STaRK: Benchmarking LLM Retrieval on Textual and Relational Knowledge Bases

Read original: arXiv:2404.13207 - Published 5/22/2024 by Shirley Wu, Shiyu Zhao, Michihiro Yasunaga, Kexin Huang, Kaidi Cao, Qian Huang, Vassilis N. Ioannidis, Karthik Subbian, James Zou, Jure Leskovec

STaRK: Benchmarking LLM Retrieval on Textual and Relational Knowledge Bases

Overview

This paper introduces STaRK, a new benchmark for evaluating the ability of large language models (LLMs) to retrieve information from both textual and relational knowledge bases.
The benchmark includes a diverse range of tasks, such as question answering, fact checking, and knowledge base completion, to assess the models' performance on different types of knowledge retrieval.
The authors evaluate several state-of-the-art LLMs on the STaRK benchmark and provide insights into the strengths and limitations of these models when it comes to retrieving knowledge from structured and unstructured sources.

Plain English Explanation

The paper presents a new benchmark called STaRK that is designed to test how well large language models (LLMs) can retrieve information from different types of knowledge sources. These knowledge sources can be either textual, like books and articles, or relational, like databases and knowledge graphs.

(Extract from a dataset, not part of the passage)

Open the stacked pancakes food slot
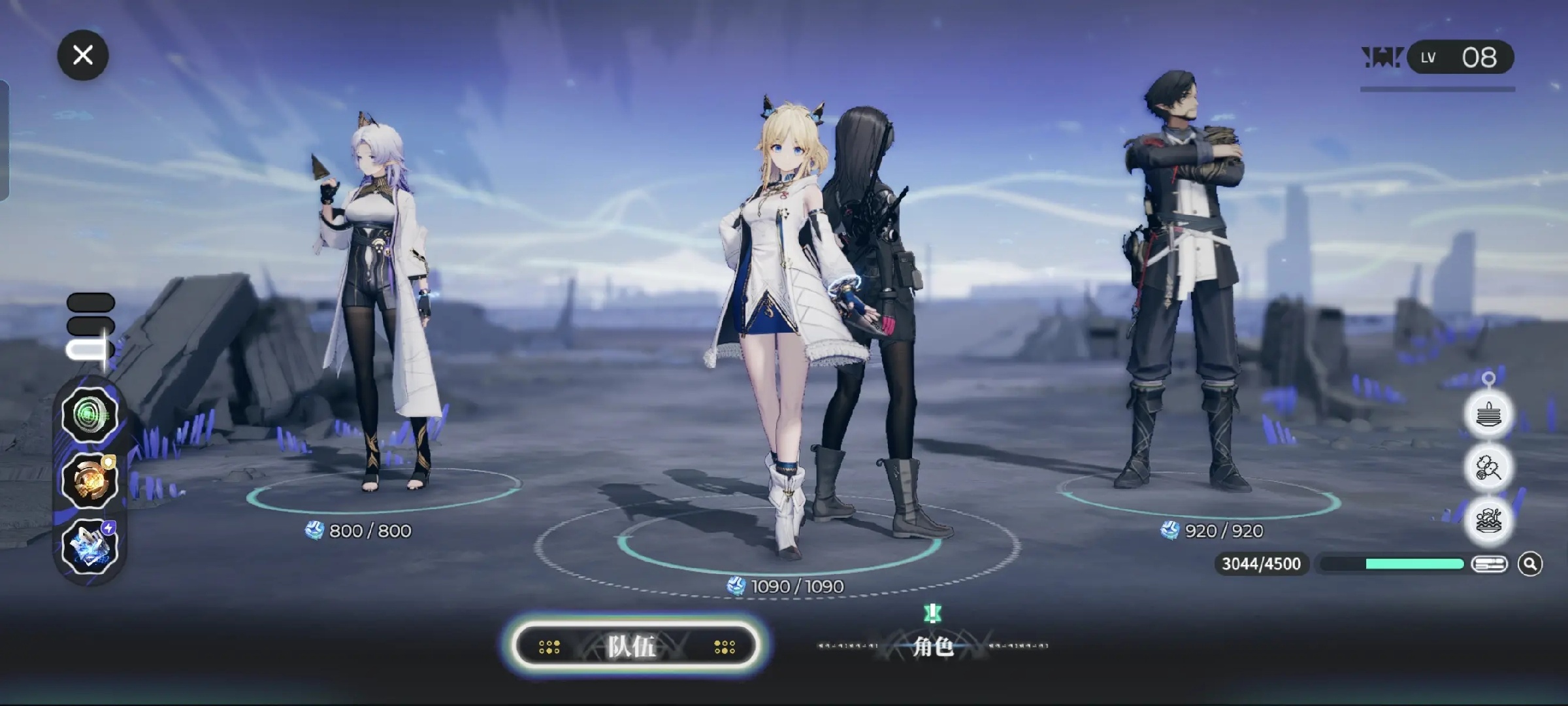Image resolution: width=1568 pixels, height=706 pixels. click(x=1488, y=414)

The benchmark includes a variety of tasks that assess the models' ability to answer questions, verify facts, and fill in missing information in knowledge bases. By evaluating LLMs on this diverse set of tasks, the researchers can get a more comprehensive understanding of the models' strengths and weaknesses when it comes to retrieving and using different kinds of knowledge.

The authors test several state-of-the-art LLMs on the STaRK benchmark and share their findings. This provides valuable insights into the current capabilities of these models and can help guide future research and development to improve their knowledge retrieval abilities.

Technical Explanation

The paper introduces the STaRK (Structured and Textual Retrieval Benchmark) to assess the performance of large language models (LLMs) on retrieving information from both textual and relational knowledge bases. The benchmark includes a diverse set of tasks, such as question answering, fact checking, and knowledge base completion, to evaluate the models' ability to retrieve knowledge from different sources.

The authors evaluate several state-of-the-art LLMs, including GPT-3, T5, and REALM, on the STaRK benchmark. They analyze the models' performance across the various tasks and provide insights into the strengths and limitations of these models when it comes to retrieving knowledge from structured and unstructured sources. The results highlight the models' ability to leverage semantic textual relatedness and entity linking to improve their knowledge retrieval capabilities.

Critical Analysis

The STaRK benchmark provides a comprehensive and well-designed framework for evaluating the knowledge retrieval capabilities of LLMs. By including a diverse range of tasks and knowledge sources, the benchmark offers a more holistic assessment of the models' performance compared to previous benchmarks that focused on specific domains or task types.

However, the paper does not address certain limitations of the benchmark, such as the potential biases or gaps in the underlying datasets used for the tasks. Additionally, the evaluation is limited to a few state-of-the-art LLMs, and it would be valuable to see how a broader range of models, including those with different architectures or training approaches, perform on the benchmark.

Furthermore, the paper does not delve into the potential societal implications of the findings, such as how the strengths and limitations of these models might impact their real-world applications in areas like information retrieval, question answering, or knowledge-based decision-making.

Conclusion

The STaRK benchmark introduced in this paper represents a significant advancement in the evaluation of large language models' knowledge retrieval capabilities. By assessing the models' performance on a diverse set of tasks involving both textual and relational knowledge, the benchmark provides a more comprehensive understanding of the current state of the art and highlights areas for further research and development.

The findings from the authors' evaluation of state-of-the-art LLMs on the STaRK benchmark suggest that while these models have made substantial progress in knowledge retrieval, there is still room for improvement, particularly when it comes to effectively integrating and leveraging different types of knowledge sources. Continued research and innovation in this area could lead to the development of more robust and versatile knowledge-powered AI systems that can better support a wide range of applications.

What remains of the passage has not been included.